Let’s continue StackLang Part VII: New CLI and Datatypes and implement lists stacks in the compiler!
Posts in StackLang:
In this post:
Full source code for StackLang: github:jpverkamp/stacklang
Implementing stacks
Adding C code
To implement stacks in the compiler, the first thing that we’re going to need is the C version of a stack. I’m going to make it a ValueStack
, specifically to only store Value
. I could probably make it more generic, but… why? It’s not what we need and C doesn’t really do generic things.

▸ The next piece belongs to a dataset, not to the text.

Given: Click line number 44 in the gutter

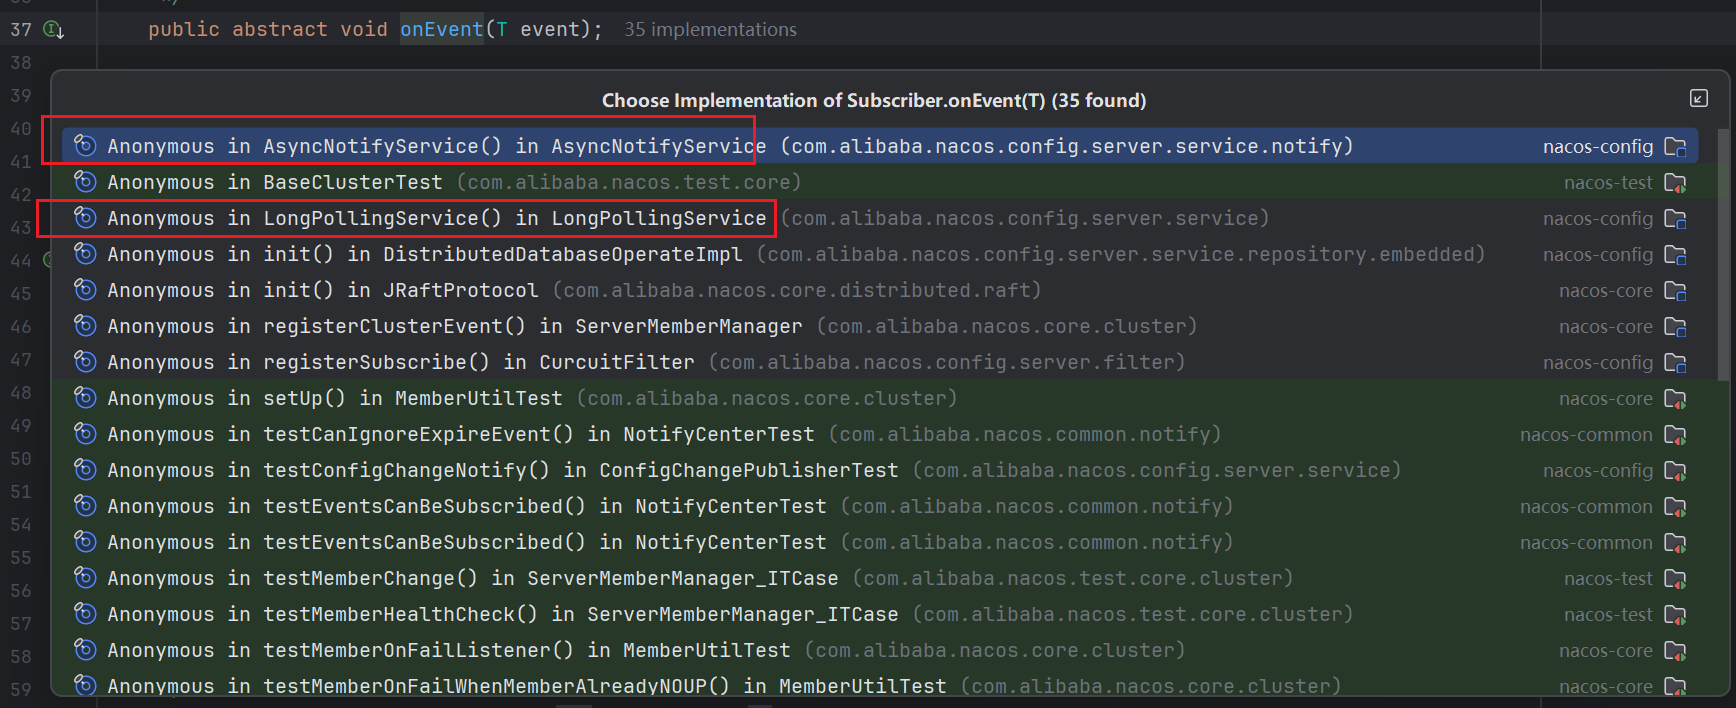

First, let’s define the struct:
typedef struct
{
size_t capacity;
size_t size;
Value *values;
} ValueStack;
We’re going to pre-allocate capacity
. That’s how many Values
the ValueStack
can currently hold while size
is the number of Values
it is actually holding. Then values
is a block of memory to store the values.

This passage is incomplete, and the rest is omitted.